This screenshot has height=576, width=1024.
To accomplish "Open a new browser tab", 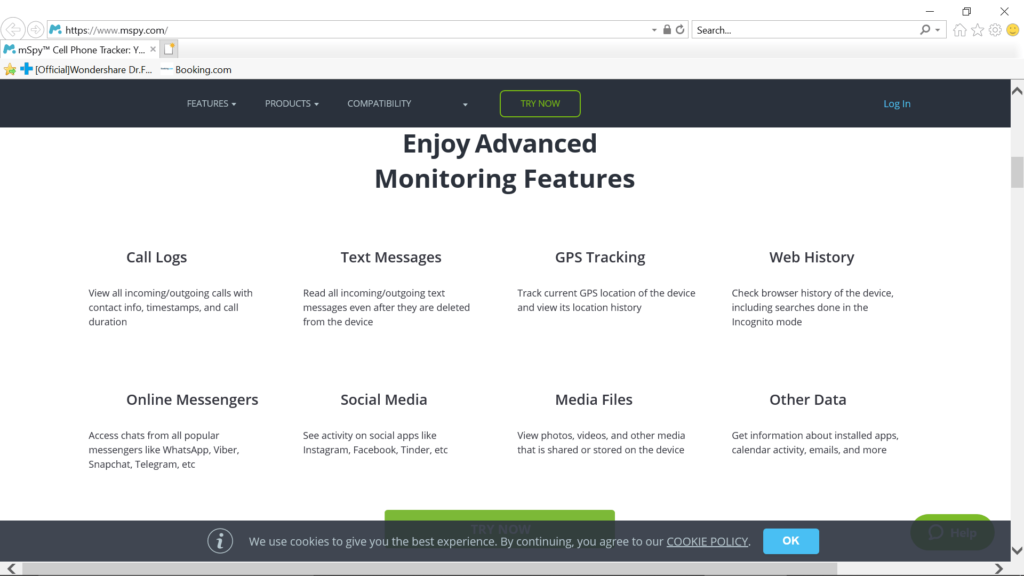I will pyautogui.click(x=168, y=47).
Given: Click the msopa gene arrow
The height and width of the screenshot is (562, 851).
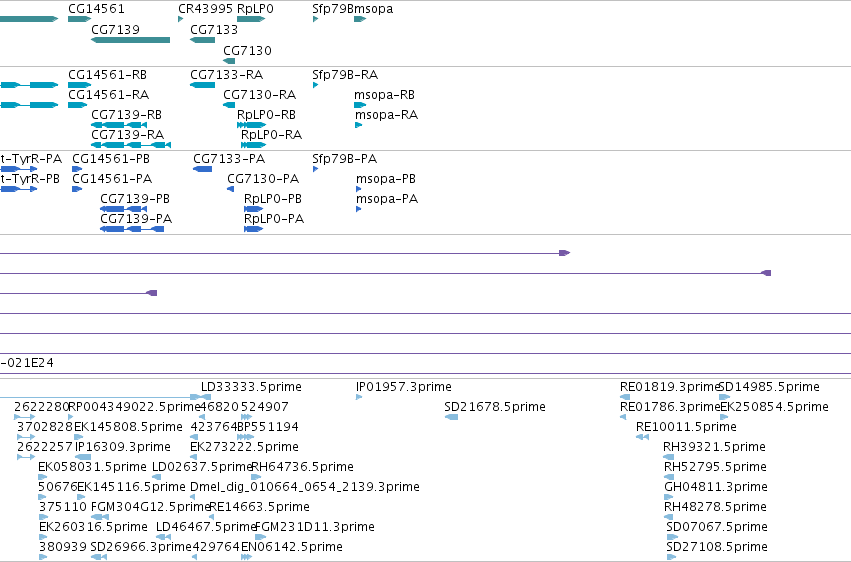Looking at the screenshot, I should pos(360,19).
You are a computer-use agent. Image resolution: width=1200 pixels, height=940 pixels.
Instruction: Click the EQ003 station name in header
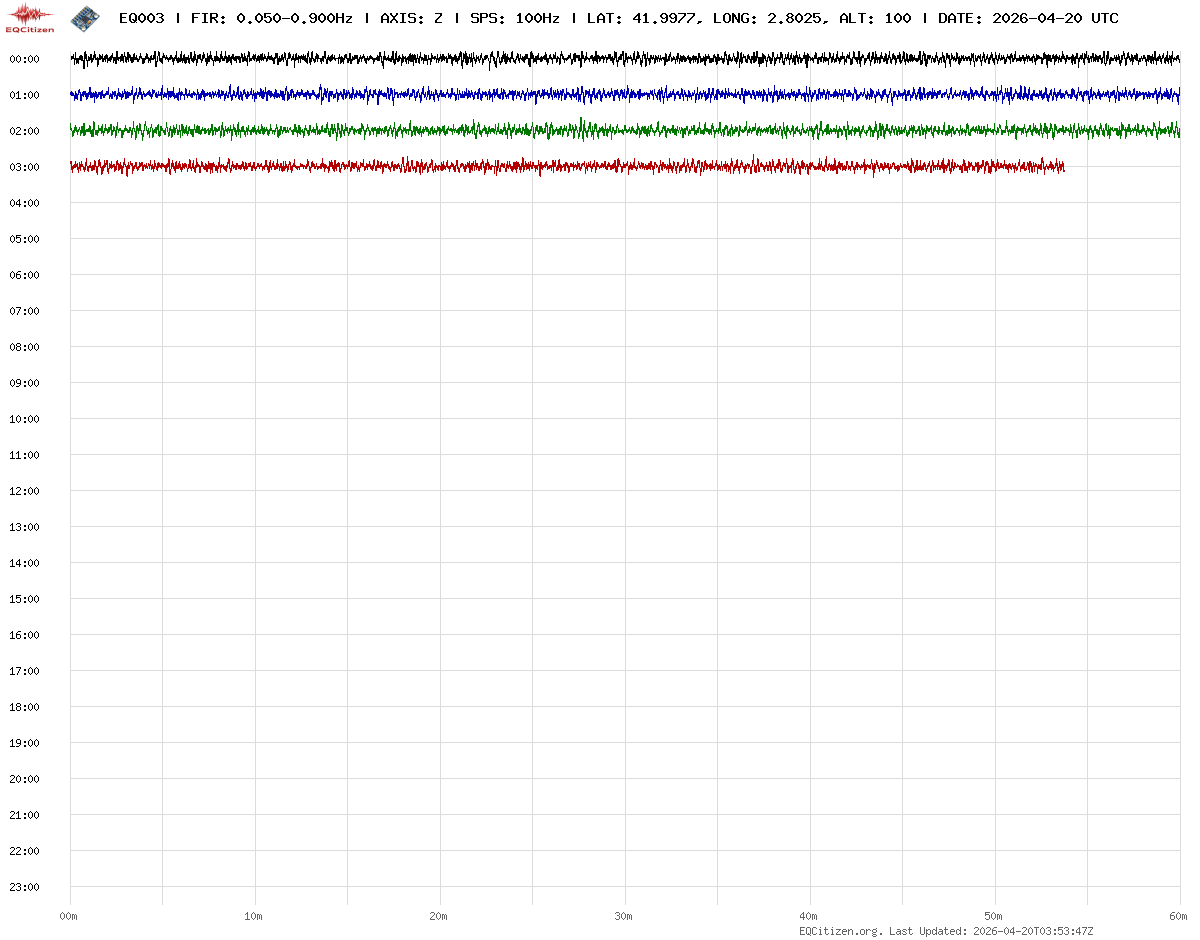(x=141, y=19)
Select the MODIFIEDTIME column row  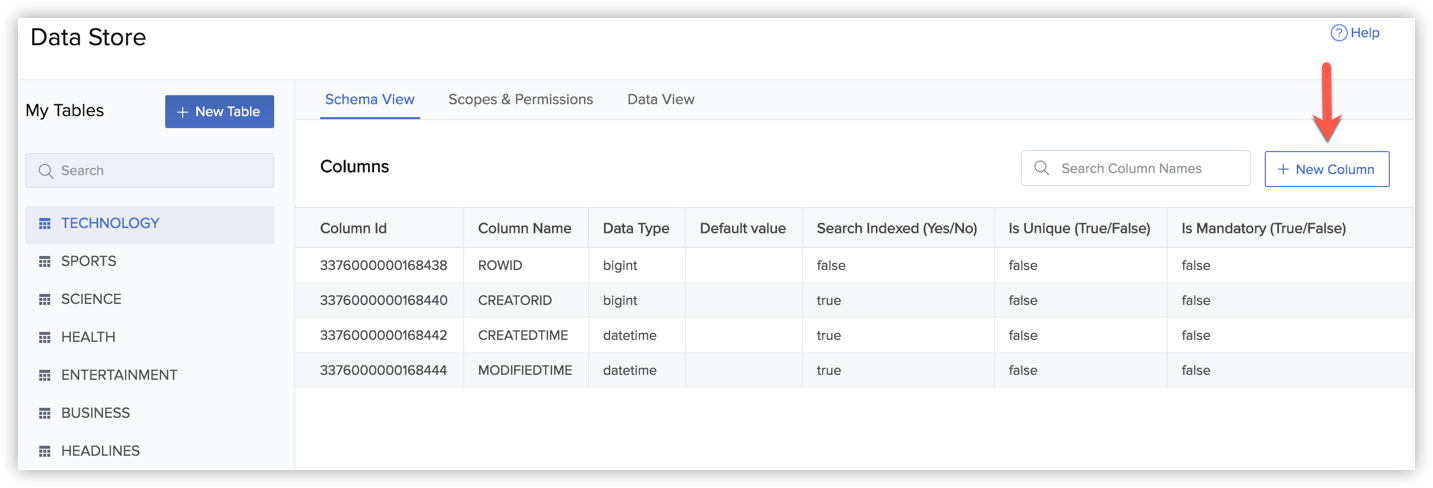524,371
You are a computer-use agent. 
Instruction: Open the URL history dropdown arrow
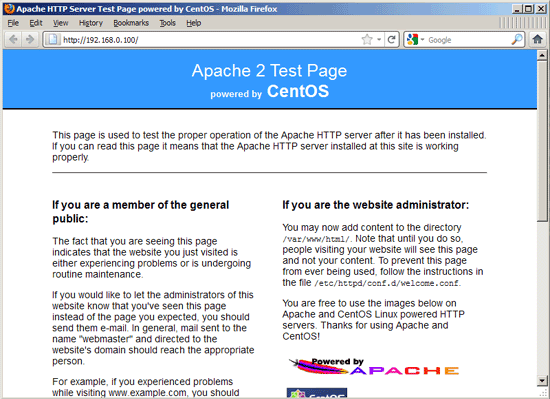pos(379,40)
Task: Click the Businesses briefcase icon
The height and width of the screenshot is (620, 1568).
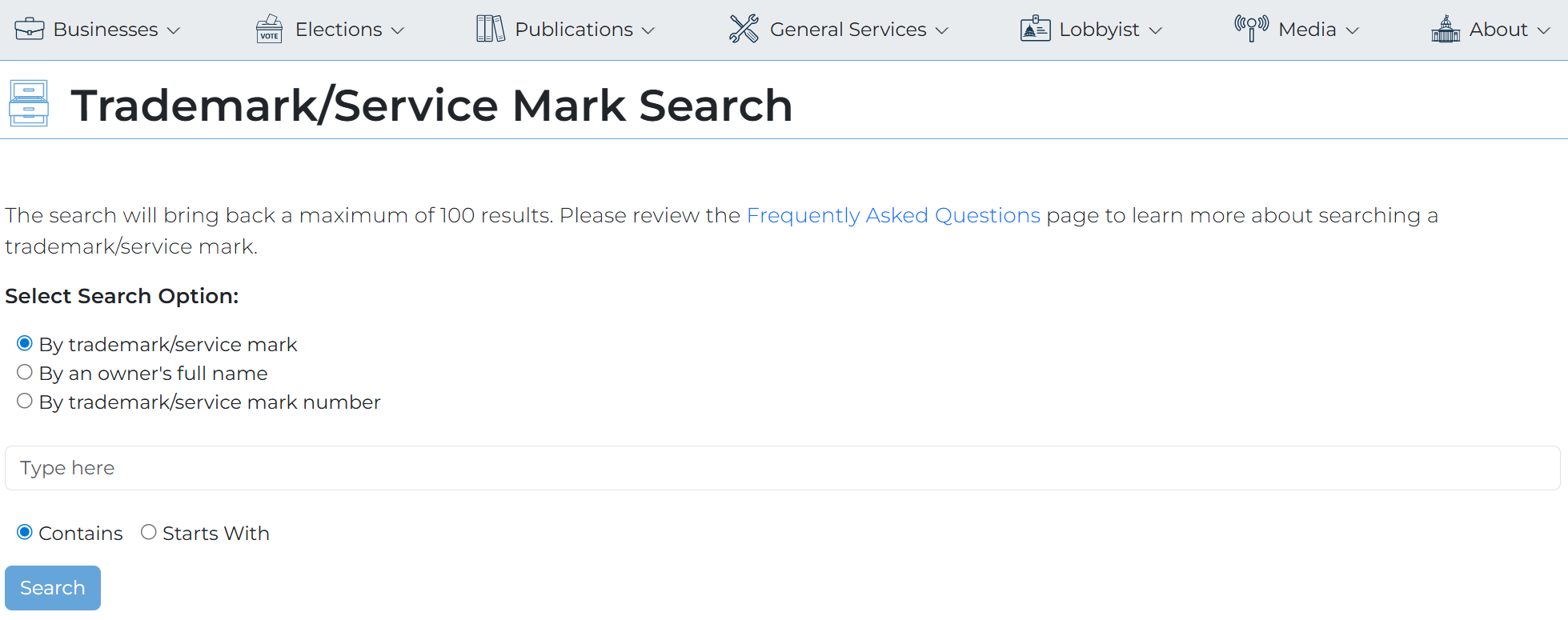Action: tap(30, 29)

################

What is the number of lines in these entries that hold "agent"? Reply with the figure alone.

2